» Problem
Please identify each of the lines below that contains the word "size", and copy those lines out in full.

» Records to process

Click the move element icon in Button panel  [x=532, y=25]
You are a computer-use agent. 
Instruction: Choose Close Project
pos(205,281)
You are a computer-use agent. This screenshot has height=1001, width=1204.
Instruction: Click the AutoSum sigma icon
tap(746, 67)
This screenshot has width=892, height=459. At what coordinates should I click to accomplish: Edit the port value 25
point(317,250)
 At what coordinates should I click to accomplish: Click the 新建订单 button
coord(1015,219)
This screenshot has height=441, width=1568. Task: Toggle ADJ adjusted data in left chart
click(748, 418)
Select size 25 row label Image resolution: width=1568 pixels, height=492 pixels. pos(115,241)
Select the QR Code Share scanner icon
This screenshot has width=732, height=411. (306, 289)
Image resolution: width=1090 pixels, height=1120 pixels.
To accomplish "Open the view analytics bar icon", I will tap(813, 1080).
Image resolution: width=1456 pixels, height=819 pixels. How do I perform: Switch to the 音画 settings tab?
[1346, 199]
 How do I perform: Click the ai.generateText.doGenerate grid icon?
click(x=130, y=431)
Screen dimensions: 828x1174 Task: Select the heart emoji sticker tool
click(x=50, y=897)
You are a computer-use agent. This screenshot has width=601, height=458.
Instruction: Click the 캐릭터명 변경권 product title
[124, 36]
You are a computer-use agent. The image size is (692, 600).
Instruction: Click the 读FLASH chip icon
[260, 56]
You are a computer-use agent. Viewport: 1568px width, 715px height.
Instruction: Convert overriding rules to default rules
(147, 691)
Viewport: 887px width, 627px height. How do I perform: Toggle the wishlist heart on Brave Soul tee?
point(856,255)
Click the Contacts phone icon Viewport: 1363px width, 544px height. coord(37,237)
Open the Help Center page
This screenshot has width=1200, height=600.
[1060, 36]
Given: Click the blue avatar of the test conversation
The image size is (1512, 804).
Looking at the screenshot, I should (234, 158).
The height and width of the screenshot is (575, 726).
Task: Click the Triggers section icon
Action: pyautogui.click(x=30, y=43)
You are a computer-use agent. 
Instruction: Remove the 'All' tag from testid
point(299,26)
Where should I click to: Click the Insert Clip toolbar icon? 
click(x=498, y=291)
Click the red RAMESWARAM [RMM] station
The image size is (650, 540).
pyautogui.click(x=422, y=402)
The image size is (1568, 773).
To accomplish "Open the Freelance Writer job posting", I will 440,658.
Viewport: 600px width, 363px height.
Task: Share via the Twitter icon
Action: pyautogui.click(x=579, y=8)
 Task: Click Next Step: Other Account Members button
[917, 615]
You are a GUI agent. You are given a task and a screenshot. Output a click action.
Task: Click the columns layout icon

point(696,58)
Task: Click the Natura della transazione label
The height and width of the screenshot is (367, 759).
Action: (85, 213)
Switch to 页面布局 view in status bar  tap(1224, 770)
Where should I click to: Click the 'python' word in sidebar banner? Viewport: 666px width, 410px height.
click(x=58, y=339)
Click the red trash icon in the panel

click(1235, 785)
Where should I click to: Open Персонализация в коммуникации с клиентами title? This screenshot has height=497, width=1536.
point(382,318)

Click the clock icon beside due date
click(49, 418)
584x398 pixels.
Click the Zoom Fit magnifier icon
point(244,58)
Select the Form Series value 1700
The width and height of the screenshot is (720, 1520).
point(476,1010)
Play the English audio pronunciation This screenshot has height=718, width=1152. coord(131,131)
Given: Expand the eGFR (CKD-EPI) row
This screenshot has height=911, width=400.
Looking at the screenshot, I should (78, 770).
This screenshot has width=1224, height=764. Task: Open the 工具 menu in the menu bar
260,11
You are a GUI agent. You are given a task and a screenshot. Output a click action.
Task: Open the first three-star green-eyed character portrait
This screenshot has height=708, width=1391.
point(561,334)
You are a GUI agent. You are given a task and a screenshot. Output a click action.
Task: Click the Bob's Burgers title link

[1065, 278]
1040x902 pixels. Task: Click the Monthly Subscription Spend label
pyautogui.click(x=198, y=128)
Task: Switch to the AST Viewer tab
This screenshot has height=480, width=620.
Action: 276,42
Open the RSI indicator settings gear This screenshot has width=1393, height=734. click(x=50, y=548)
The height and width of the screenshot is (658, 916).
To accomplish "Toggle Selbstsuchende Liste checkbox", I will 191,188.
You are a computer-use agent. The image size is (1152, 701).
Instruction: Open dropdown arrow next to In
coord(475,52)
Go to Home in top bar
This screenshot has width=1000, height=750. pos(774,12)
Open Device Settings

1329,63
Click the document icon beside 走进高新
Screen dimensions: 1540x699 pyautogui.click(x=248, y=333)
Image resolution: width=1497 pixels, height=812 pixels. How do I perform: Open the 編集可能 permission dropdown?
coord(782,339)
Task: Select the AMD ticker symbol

» Task output
Select size 25 row label Image resolution: width=1568 pixels, height=492 pixels. pos(115,241)
You are a computer-use agent. The image size is (692, 600).
The image size is (1512, 804).
The image size is (650, 540).
The image size is (1568, 773).
You are a computer-use agent. The image size is (1152, 701).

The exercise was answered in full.